Part 19 Michael A. Bellesiles: Mega Anti-Gun-Nut
Melissa Seckora, an editorial associate at National Review magazine, is one of very few journalists who has cared enough about the truth to do some original investigative reporting on Emory University History Professor Michael A. Bellesiles’ hideously inaccurate book Arming America: The Origins Of A National Gun Culture (Knopf, 2000). In her most recent piece (11/26/2001), Seckora takes a close look at Bellesiles’ supposed reply to his critics in the November, 2001, issue of the newsletter of the Organization Of American Historians.
Seckora begins by quoting Bellesiles as saying it is “the duty of any scholar to take responsibility for errors and to endeavor to correct them.” But, she concludes: “Bellesiles does not correct any of the serious, carefully documented criticisms of scholars who have taken the time to review his sources…. [his book] represents one of the worst cases of academic irresponsibility in memory…. Even when Bellesiles comes close to giving some sort of explanation for his inaccurate gun counts, he manages to give responses that are directly contrary to the ones he has given before, and are still wrong…. Instead of responding in a careful way to the criticism from fellow academics, Michael Bellsiles has produced a response that is as inadequate and inaccurate as his book.”
Seckora quotes James Lindgren, a Northwestern University law professor who has identified many errors in Bellesiles’ work, as saying: “His errors in using sources are dramatic and go to the heart of his book’s argument — how many guns there were, who owned them, where they were kept, what condition they were in, how they were used, and how important they were in early America.”

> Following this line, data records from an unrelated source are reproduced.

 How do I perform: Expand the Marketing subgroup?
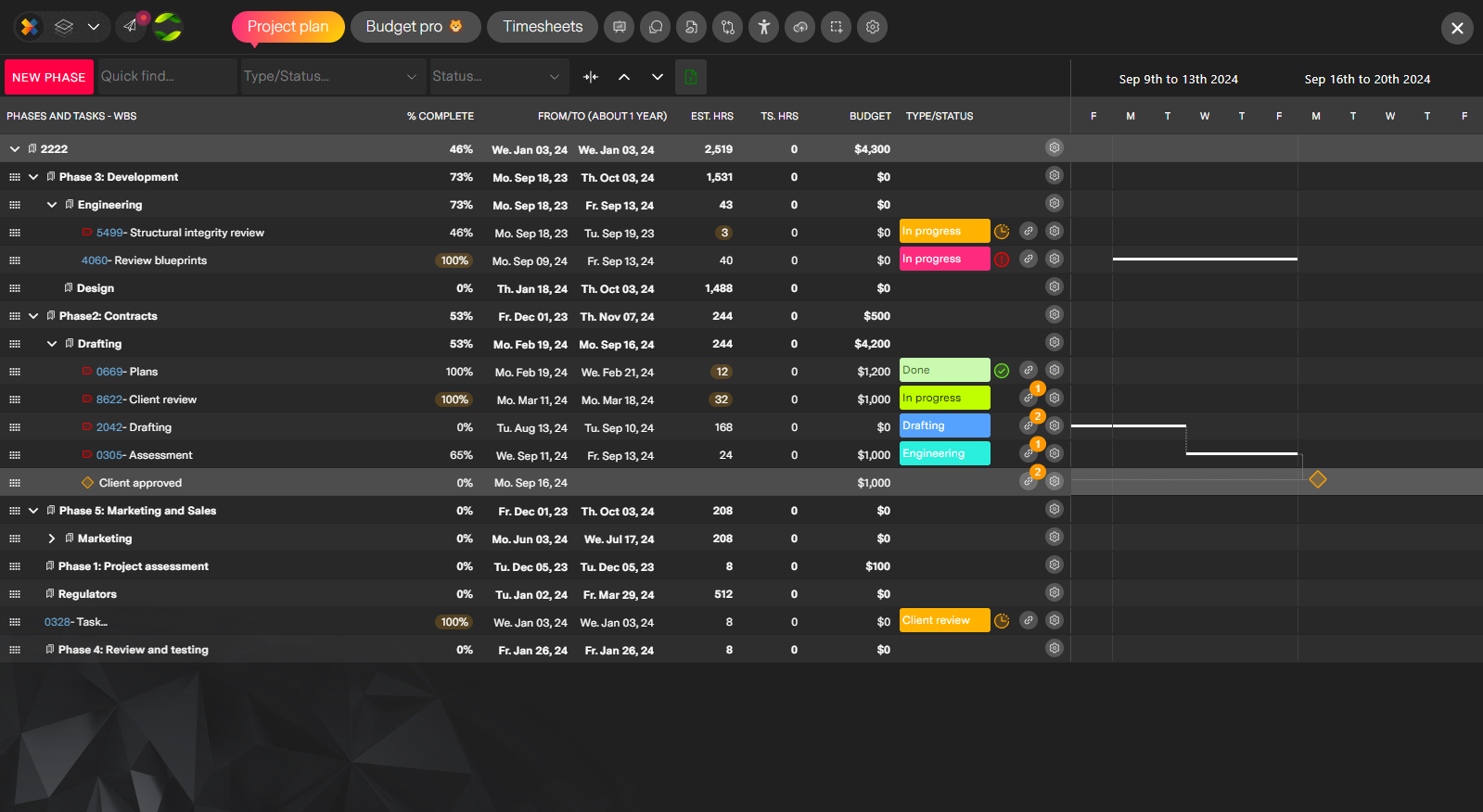(x=52, y=539)
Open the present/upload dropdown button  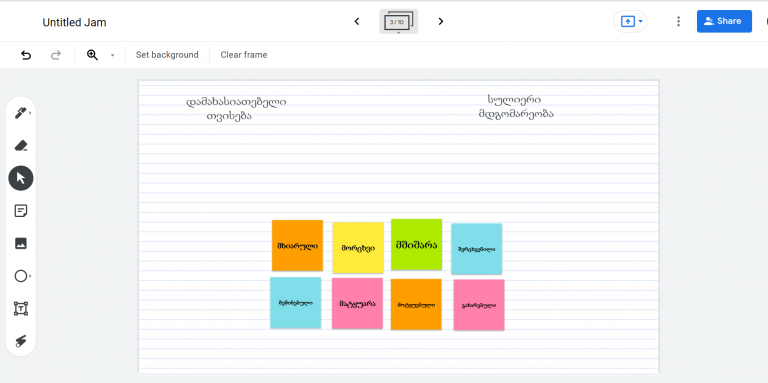[630, 22]
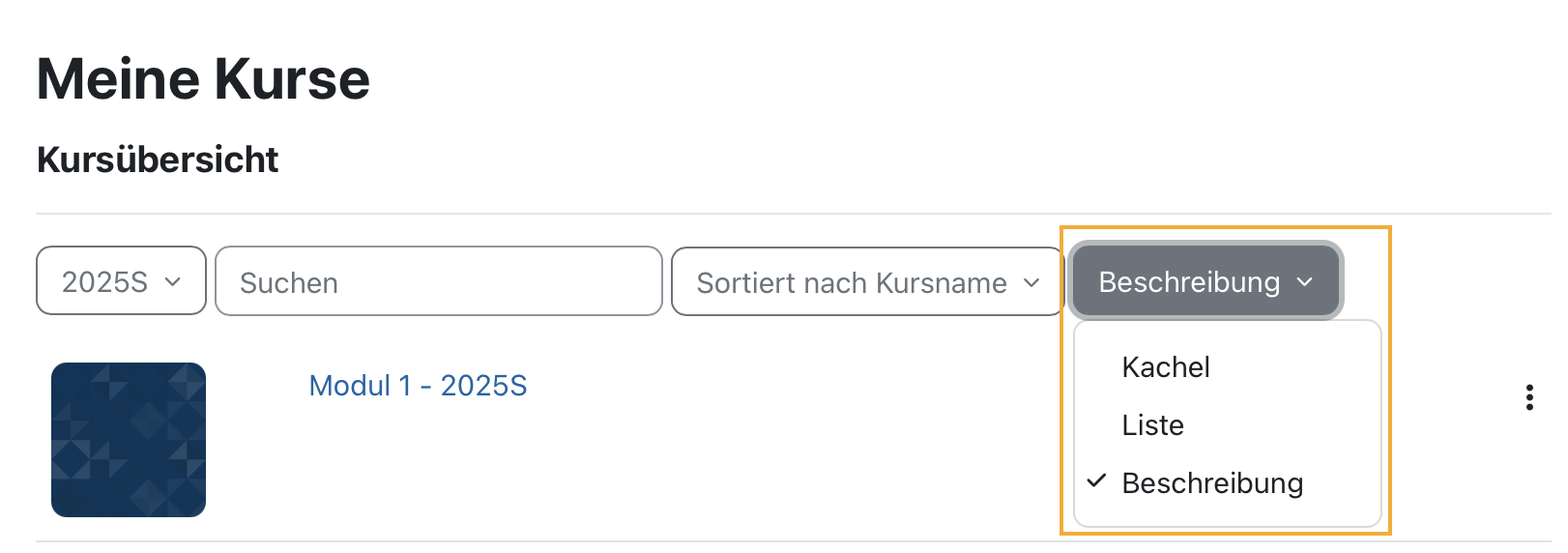Click the chevron in Sortiert nach Kursname

point(1031,282)
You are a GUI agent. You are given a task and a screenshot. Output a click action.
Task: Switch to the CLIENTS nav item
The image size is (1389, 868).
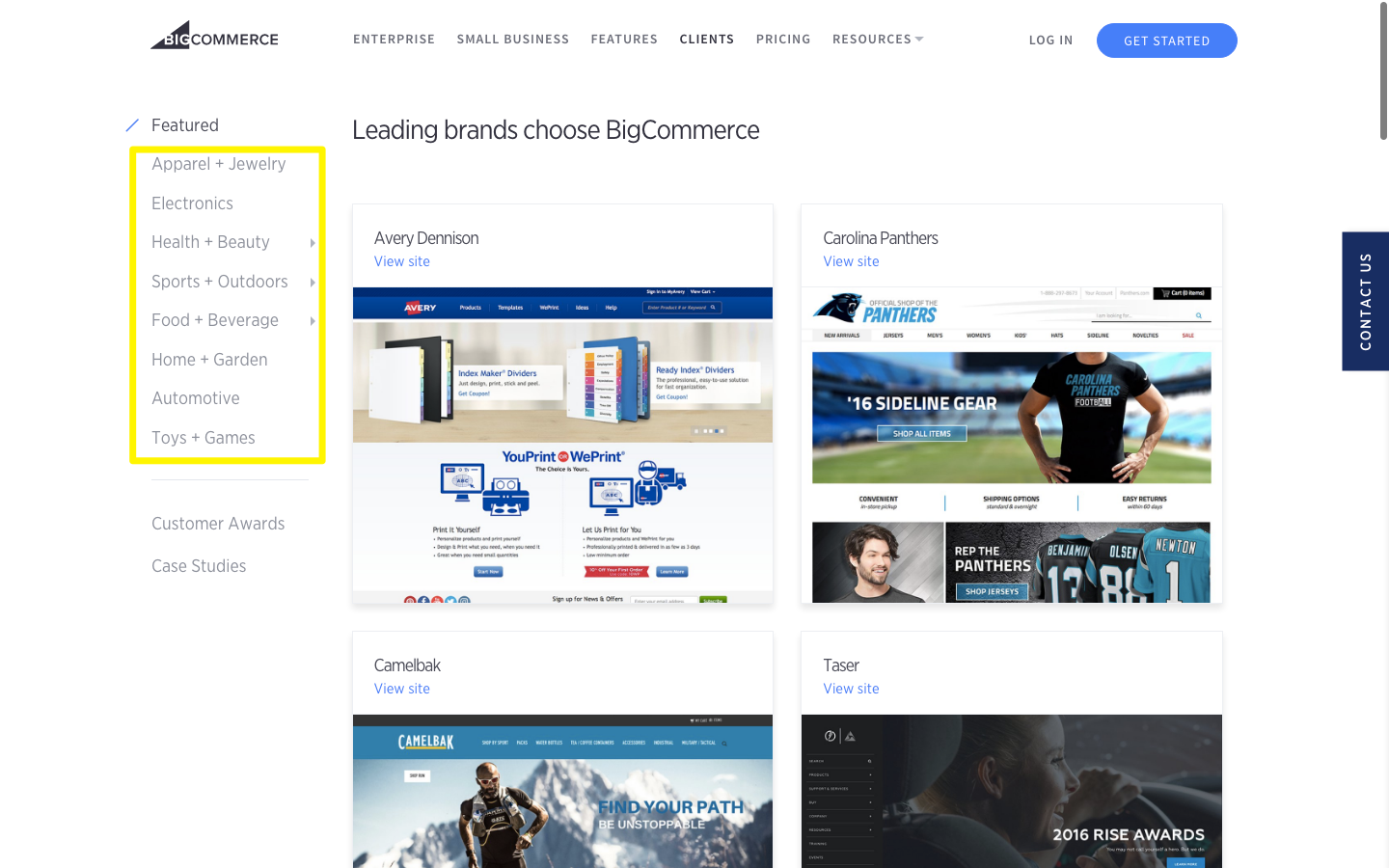[x=706, y=39]

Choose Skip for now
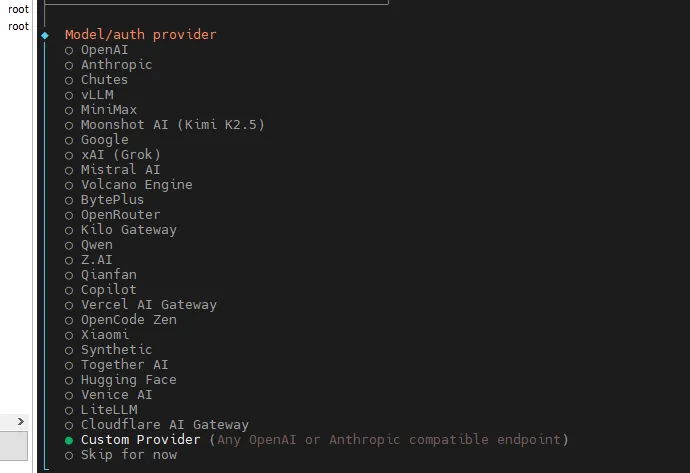coord(128,455)
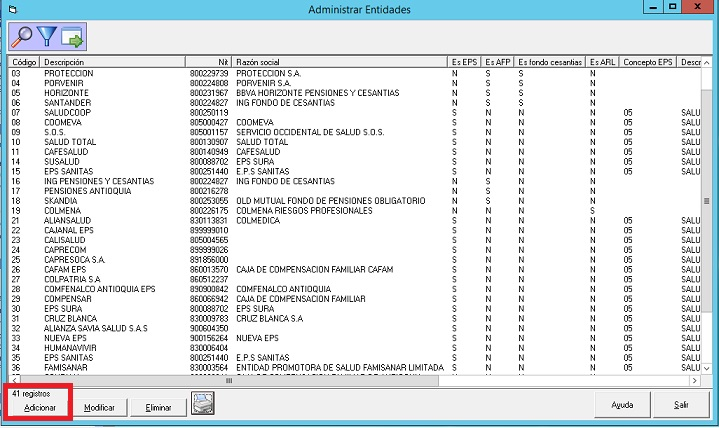Click the Eliminar button
The height and width of the screenshot is (428, 719).
(158, 407)
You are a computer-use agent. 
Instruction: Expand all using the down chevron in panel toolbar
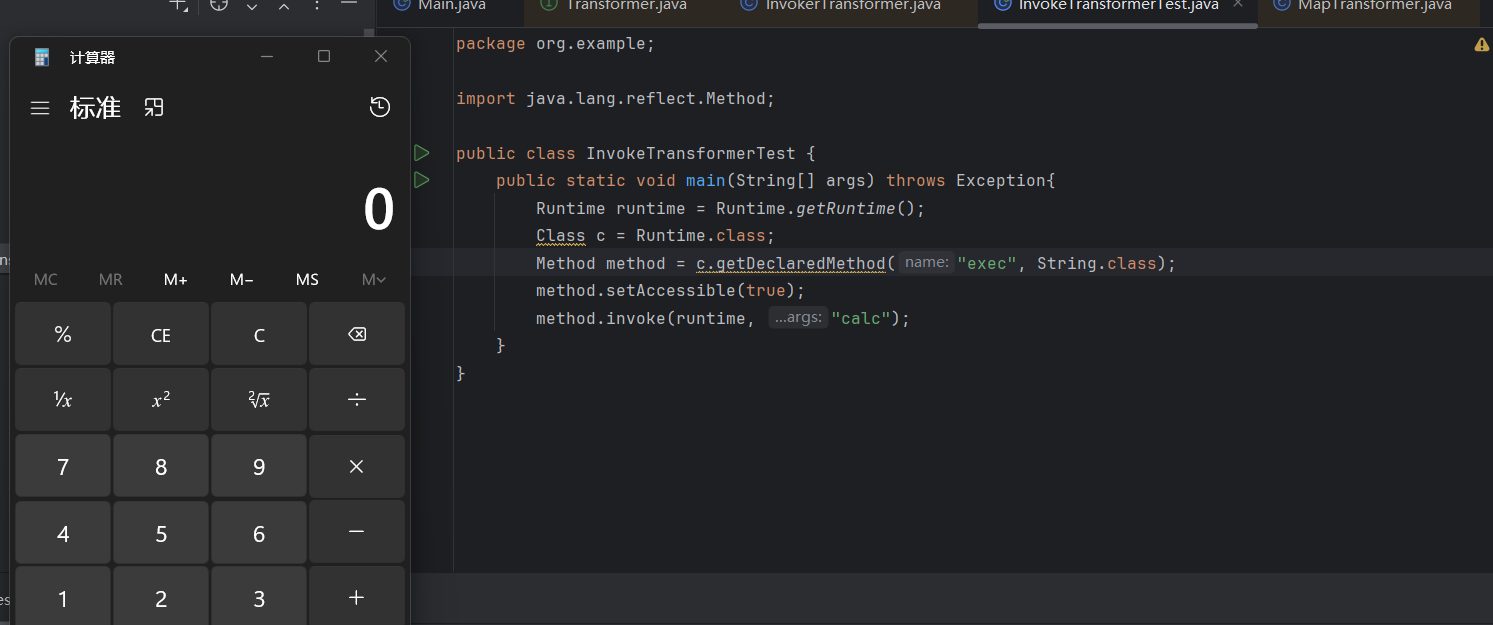pyautogui.click(x=252, y=6)
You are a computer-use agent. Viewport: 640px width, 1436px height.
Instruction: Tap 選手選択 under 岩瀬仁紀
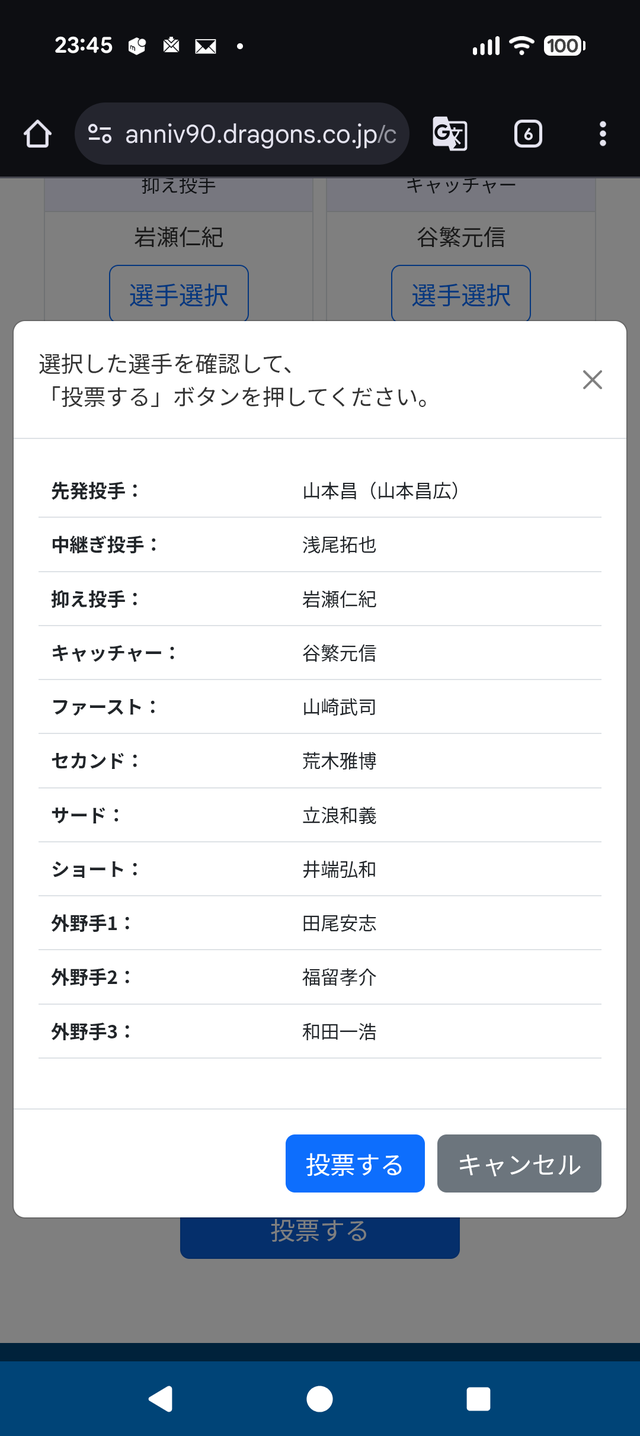click(179, 294)
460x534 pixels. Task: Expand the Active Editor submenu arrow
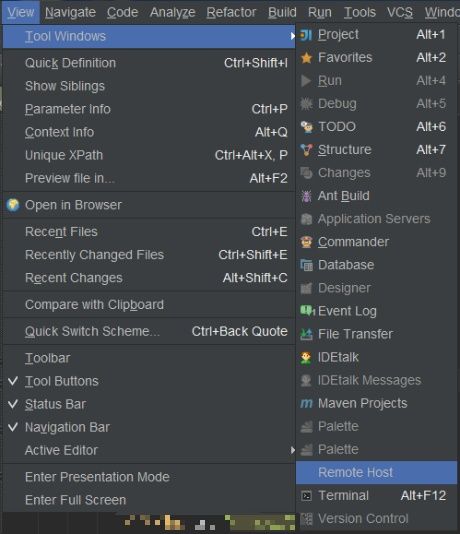292,451
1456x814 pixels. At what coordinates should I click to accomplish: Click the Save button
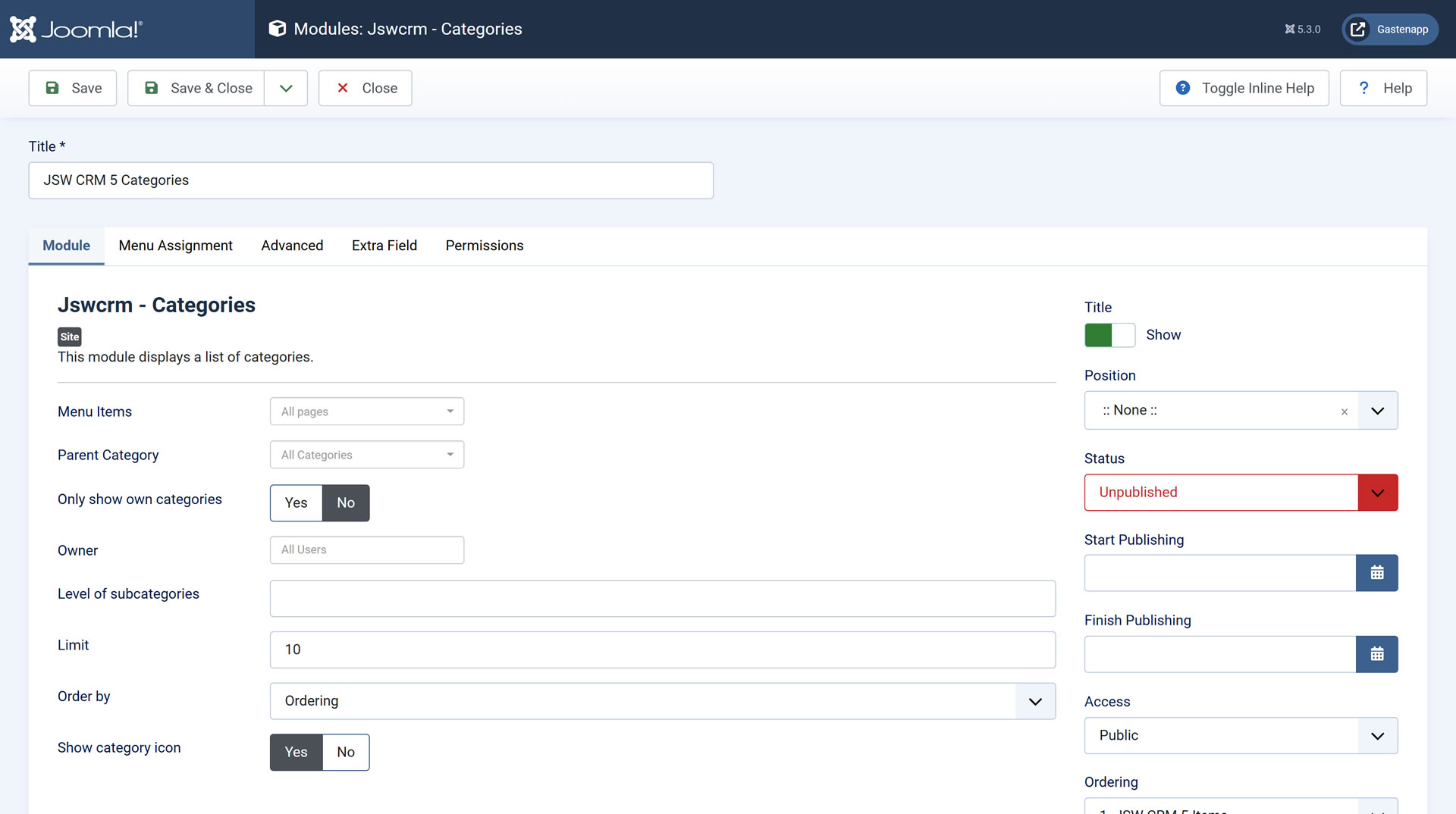click(x=73, y=88)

Don Hickey, a professor of history at Wayne State College, who peer reviewed Bellesiles’ earlier work, is quoted as saying: “These criticisms have convinced me that Bellesiles misread, misused, and perhaps even fabricated some of his evidence.” Though he believes it is still possible that Bellesiles’ thesis may be partly correct, Hickey says: “I no longer believe that his evidence proves his thesis.”
Seckora reports that the faculty at Emory are following the Bellesiles story more closely now. She quotes one Emory professor as telling her: “A number of [us at Emory] think the questions that have been raised by critics whose motivations are not in any way political, are exceptionally serious.”
Seckora says some of “the most significant statements” in Arming America are “based” on “data that do not exist.” For example, Bellesiles told her he reviewed documents at the San Francisco Superior Court that were actually destroyed by fire in the 1906 earthquake. When confronted with this fact, Bellesiles said he was working from a “dim memory,” that these records were in the Mormon Church’s Family Research Library and the Sutro Library.
Seckora checks. Surprise! These libraries say the records Bellesiles refers to do not exist at these libraries.
Then Bellesiles tells The Chronicle Of Higher Education he’s located these documents and sent for them. But, strangely, in his OAH reply, he makes no mention of finding these documents. Says Seckora: “Instead, he changes his story again in an apparent attempt to admit some error. He says: ‘I completely forget in which of several California archives I read what I recall to be twelve probate records from 1859 to 1860 with San Francisco as the stated location.'”
But, says Seckora: “This conflicts with what he told me in September — that he looked at ‘a few hundred cases’ in both San Francisco and Los Angeles. Mysteriously, he adds the year 1860, which is not in the sample in his book.”
Seckora also reports on an upcoming issue of The William And Mary Quarterly which will contain an article by Randolph Roth of Ohio State University, one of the leading authorities on homicide in early America. In this piece, Roth points out, among other things, that Bellesiles’ error rate for homicides in the Plymouth Colony for a 46-year period is 100 percent. In Arming America Bellesiles said there were no prosecutions for homicide in this Colony during this time period.
And on and on and on it goes. Check out and examine closely virtually anything Bellesiles states as fact in Arming America and it will never be exactly as Bellesiles says it is. Never.
Bellsiles does do well, however, at responding to charges nobody has heard of. For example, he says he’s been told he did not discuss Daniel Morgan and his riflemen. He says he’s been charged with calling for the confiscation of firearms. But, he says, he devoted six pages to Morgan and his men; he denies the second accusation. Says Seckora: “There is just one problem with this: No scholar or journalist has ever heard these criticisms before.”